_Input data_

= Beginning of Section =

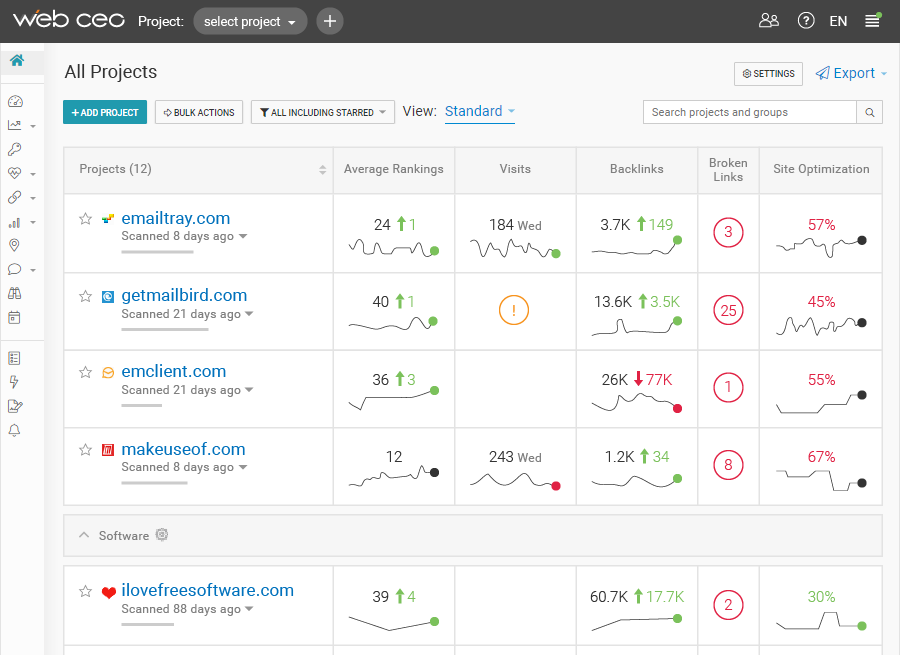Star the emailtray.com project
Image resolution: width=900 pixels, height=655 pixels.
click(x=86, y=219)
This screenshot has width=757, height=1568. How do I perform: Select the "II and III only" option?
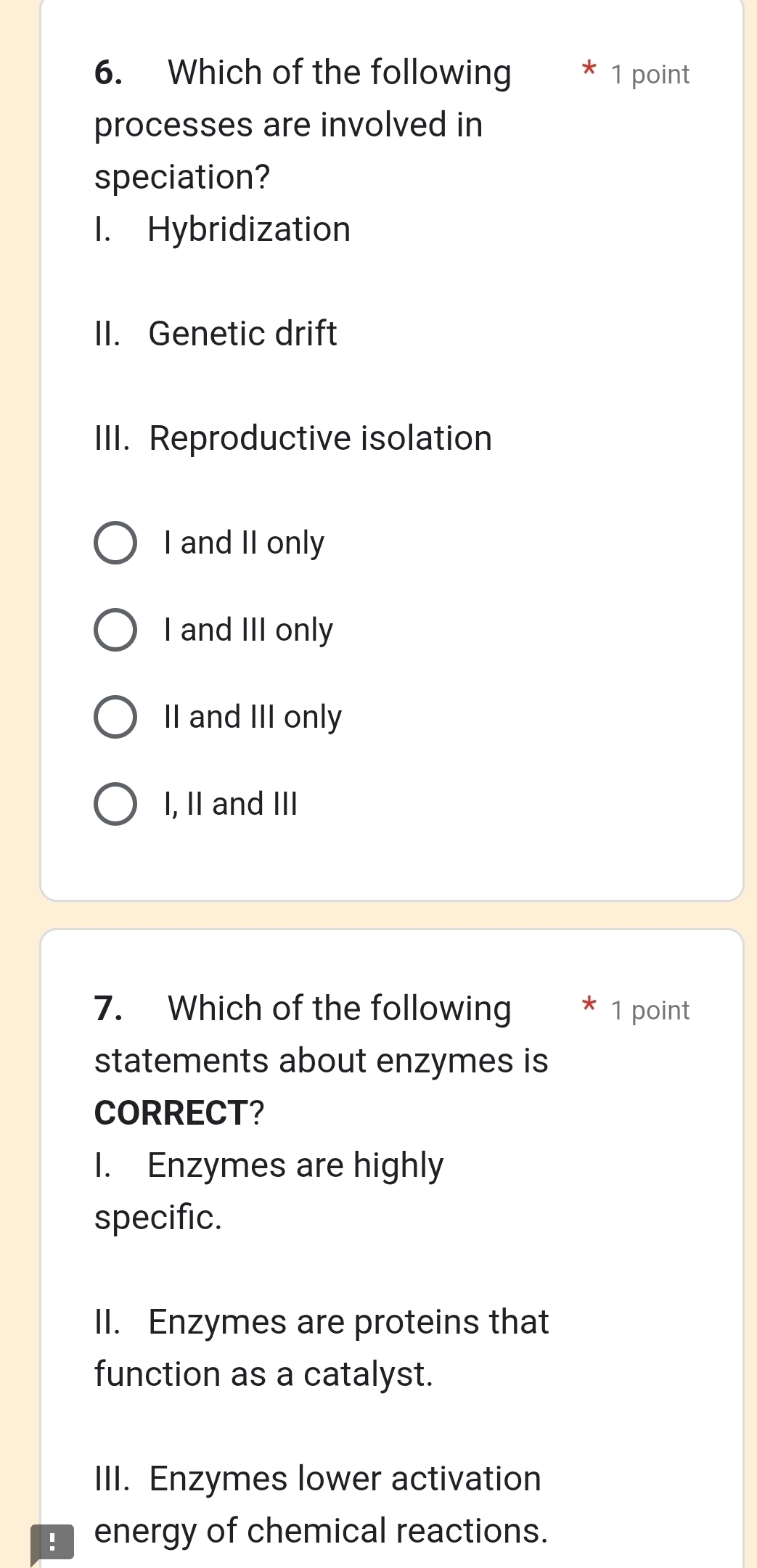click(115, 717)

= End of Section =
= Beginning of Section =

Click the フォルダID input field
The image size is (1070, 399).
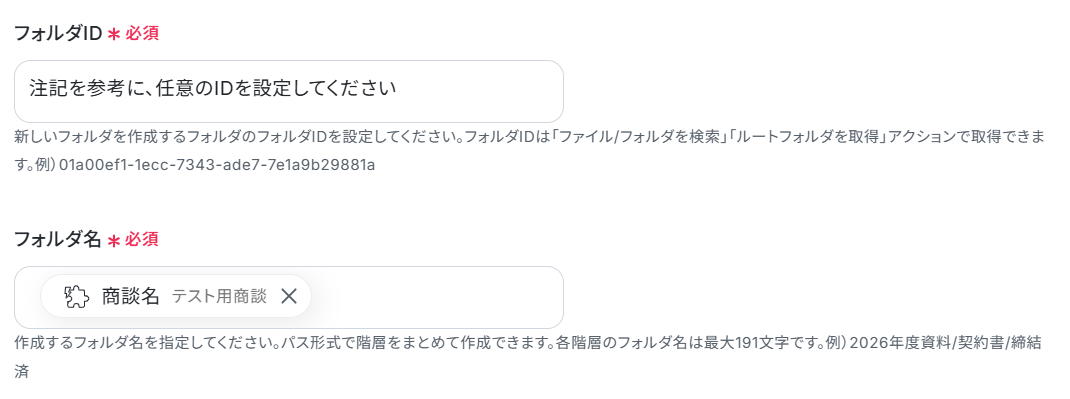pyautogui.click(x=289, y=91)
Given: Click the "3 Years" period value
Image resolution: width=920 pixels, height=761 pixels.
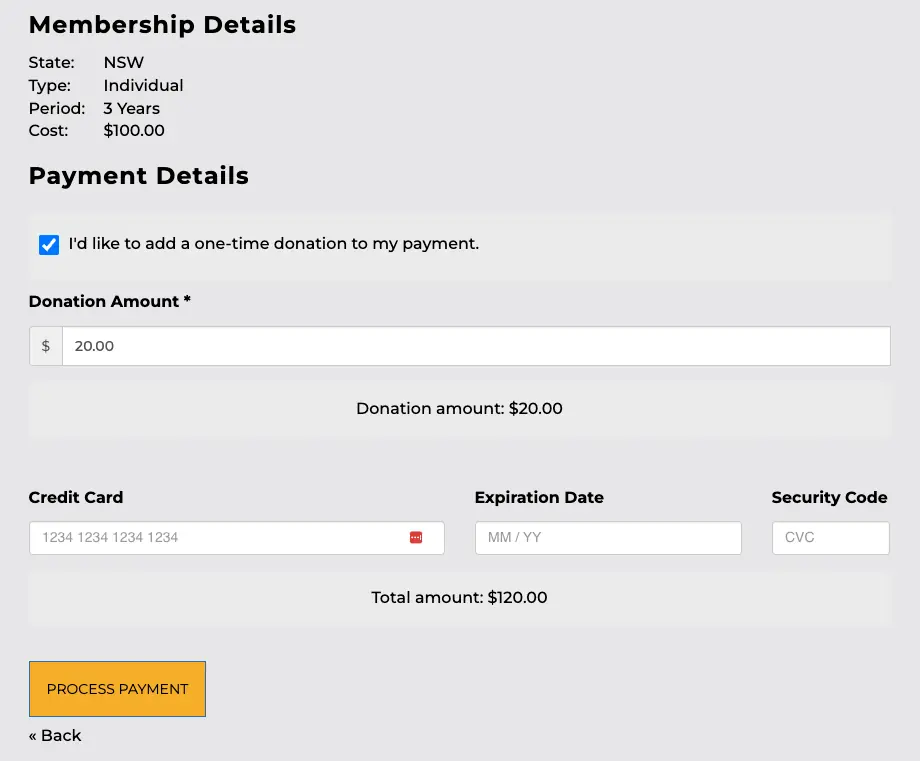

= End of Section =
= Beginning of Section =

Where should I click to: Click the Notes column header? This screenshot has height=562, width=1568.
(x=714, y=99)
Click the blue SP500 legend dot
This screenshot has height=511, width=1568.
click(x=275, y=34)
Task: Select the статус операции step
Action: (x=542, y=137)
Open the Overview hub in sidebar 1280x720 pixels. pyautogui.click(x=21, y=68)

= End of Section =

_Your instructions_
Would you restate, exactly and with no pictures, the lines of the entries above from the one containing "The image size is (1070, 399)." through the one containing "Image resolution: width=920"?

_Reply to the exercise_
The image size is (1070, 399).
pyautogui.click(x=289, y=91)
Given: Click the "3 Years" period value
Image resolution: width=920 pixels, height=761 pixels.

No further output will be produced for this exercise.